Structurally, the story is straightforward without taking recourse to “ambiguity” and “ellipsis” as narrative modes. Compared to a short story by James Joyce or Katherine Mansfield, the story puts forward its universal aesthetics in unambiguous ways. Formally, Rabindranath’s pieces are in the tradition of Maupassant rather than Chekov, because not only do most stories have formal completion they also have a more or less definite closure.

Friday, 1 June 2018


The short story as quintessence: The art of Rabindranath Tagore


In Kabuliwala named after a generic figure popular in 19th century and even early to mid 20th century Bengal, Rabindranath not only demonstrates his capacious empathy for a spectacularly large range of people of various psychological and social registers, but also his acute observation of his times and the specific forms of domestic trade and barter  in upper-middle class Bengali households. 
The Kabuliwala or trader from Afghanistan, who traded in raisins, nuts and pistachios, items that have always been rare and expensive in Bengal because they are not produced  here, would hail Mini as “Khonki” which was his own inimitable reproduction of the Bengali word “Khuki” meaning  “little girl” but inflected with an inflection that was foreign to Bengali ears. He would walk into the courtyard of Mini’s house, a little intimidating for the women in the house because of his large size and unfamiliar clothes, and not to say, unfamiliar racial antecedents. Even if the narrator’s wife (the narrator being Mini’s father) would express concern over how the Kabuliwala gained easy access into the house and that it might be dangerous to allow their little girl to get so close to a stranger, the father remain indulgent and accepting towards the Kabuliwala, allowing the interactions of the stranger and his daughter to go on. It is possible that there is some self-inscription on Rabindranath’s part here because he too was the father of many daughters.
Eventually, sorrow makes an entry into this pastoral world as the Kabuliwala is taken to jail because he had killed someone in a brawl where a party that had borrowed money from him denied his debt. Simple, unsophisticated and direct, the Kabuliwala stands for a generic type that was known for both simplicity and violence.

Thursday, 31 May 2018


The short story as quintessence: The art of Rabindranath Tagore (cont)

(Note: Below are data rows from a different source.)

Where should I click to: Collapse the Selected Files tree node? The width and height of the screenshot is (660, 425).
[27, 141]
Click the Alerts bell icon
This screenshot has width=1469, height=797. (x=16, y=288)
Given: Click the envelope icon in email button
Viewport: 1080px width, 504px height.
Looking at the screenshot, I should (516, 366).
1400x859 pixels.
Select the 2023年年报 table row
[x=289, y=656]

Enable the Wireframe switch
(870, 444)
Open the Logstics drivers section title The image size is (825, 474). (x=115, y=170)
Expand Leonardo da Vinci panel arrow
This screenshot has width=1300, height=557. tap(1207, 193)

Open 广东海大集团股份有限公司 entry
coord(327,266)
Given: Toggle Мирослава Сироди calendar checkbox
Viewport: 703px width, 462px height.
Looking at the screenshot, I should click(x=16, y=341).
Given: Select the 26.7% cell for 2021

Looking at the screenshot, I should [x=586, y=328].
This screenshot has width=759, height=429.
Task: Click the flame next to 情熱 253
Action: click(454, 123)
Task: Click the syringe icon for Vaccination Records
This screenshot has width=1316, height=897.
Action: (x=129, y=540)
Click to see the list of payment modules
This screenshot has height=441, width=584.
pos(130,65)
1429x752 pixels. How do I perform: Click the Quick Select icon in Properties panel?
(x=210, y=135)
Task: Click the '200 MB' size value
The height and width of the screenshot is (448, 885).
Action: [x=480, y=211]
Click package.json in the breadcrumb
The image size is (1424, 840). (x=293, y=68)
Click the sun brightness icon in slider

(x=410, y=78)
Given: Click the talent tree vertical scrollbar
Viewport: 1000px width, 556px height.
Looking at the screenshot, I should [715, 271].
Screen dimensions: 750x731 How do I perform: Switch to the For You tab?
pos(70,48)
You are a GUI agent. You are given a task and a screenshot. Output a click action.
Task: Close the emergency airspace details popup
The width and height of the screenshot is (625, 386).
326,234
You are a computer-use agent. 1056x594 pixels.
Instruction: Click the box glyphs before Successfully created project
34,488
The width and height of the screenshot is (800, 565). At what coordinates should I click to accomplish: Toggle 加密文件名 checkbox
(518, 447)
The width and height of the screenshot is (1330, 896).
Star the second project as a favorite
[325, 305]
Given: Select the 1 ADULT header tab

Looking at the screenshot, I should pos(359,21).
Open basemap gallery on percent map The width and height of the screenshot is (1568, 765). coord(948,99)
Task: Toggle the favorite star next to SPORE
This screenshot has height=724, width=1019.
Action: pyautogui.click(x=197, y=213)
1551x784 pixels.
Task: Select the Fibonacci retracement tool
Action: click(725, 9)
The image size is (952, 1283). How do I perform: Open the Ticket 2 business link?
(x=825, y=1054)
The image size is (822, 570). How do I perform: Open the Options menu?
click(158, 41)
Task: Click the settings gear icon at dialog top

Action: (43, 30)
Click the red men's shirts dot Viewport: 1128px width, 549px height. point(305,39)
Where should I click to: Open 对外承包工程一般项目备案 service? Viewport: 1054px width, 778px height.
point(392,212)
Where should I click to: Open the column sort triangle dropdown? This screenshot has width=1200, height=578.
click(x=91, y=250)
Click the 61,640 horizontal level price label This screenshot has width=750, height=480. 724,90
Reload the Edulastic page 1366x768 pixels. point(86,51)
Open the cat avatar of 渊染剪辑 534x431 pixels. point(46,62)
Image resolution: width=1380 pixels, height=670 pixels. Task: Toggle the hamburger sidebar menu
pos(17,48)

Rabindranath seems to follow the nineteenth century dictum upheld by Poe, of using a “beginning,” “middle” and “end” in his stories.   Although, his endings cannot always be termed definitive endings, they do bring the stories to some degree of closure or resolution. In Kabuliwala, the aesthetics of romance, that between a low class father figure trader from Afghanistan, and a little upper middle class Bengali girl child, provides an  ineffable and unforgettable dynamic which illuminates both the universal and specific  conditions of the child and the father in this case. Although, we associate with Rabindranath’s art qualities that have been celebrated in English Romanticism  such as the primacy of the child,  passionate reverence and continual evocation of Nature, celebration of both romantic and Divine love and their interchangeability through the mythic evocation of   the Radha-Krishna paradigm, Rabindranath can also be supremely classical not only in the symmetrical and chiseled finish of  most of his poems and short stories, but as in  Classical Tragedy  he often evokes  the eternal and universal rhythms of experience.

Tuesday, 29 May 2018


The Short Story as Quintessence: Some Stories of Rabindranath Tagore
                                                            Sreemati Mukherjee
                                              

The short story as a genre made a belated entry into the world of European genres. In its earlier avatars it existed as the fabliau, the animal fables, the Panchatantra stories, the stories of the Arabian nights, as numerous contes, nouvelles and novellas.  It is from the term novella or novelle that the word novel is derived. Having had a career in Boccaccio’s Decameron and Margaret de Navarre’s Heptameron, it surfaced as a full fledged genre in the nineteenth century in the writings of Chekov and Maupassant. Overseas, in America, the short story made an appearance in Edgar Allan Poe, Melville and Hawthorne.
The short story in India and in Bengal in particular, has had a pretty prolific career. Bankim Chandra authored some short fiction, but it is Rabindranath Tagore who took it to a level of thematic and formal fulfillment. The three stories that I have chosen for discussion in this essay are Kabuliwala, Hungry Stone and Subha, which are quite disparate in their focus and approach, attesting thereby to the multifarious reach of Tagore’s art and imagination. Of these, Kabuliwala and Subha are written in what we call the realist mode, while Hungry Stone is conceived within a supernatural or fantastic mode.
In his short but succinct introduction to the short story Ian Reid informs us that the short story is characterized by three formal features, which are “unity of impression,” “moment of crisis” and “symmetry of design.”1 Symmetry of design refers to an Aristotelian “beginning” “middle” and “end” favored by short story critics like Edgar Allan Poe, who stressed a  tight knit structure and also emphasized the need for closure or a proper ending.  In The Modernist Short Story Dominic Head posits that the short story is a modernist genre, corresponding to the fragmented quality of modern existence, that the span of the story’s events is usually a day as it is in modernist novels like Mrs. Dalloway and Ulysses,2 and that in keeping with the experimental and innovative aesthetics of the modern project in Art,  it is also extremely self reflexive or self conscious in its artistry.3 Head also points out that Chekov claimed that his stories did not have any “end” but were all “middle” instead.3 Head also points out that in order to work within economical means the short story might use “ellipsis” 4 and “resonance”5 as artistic strategies.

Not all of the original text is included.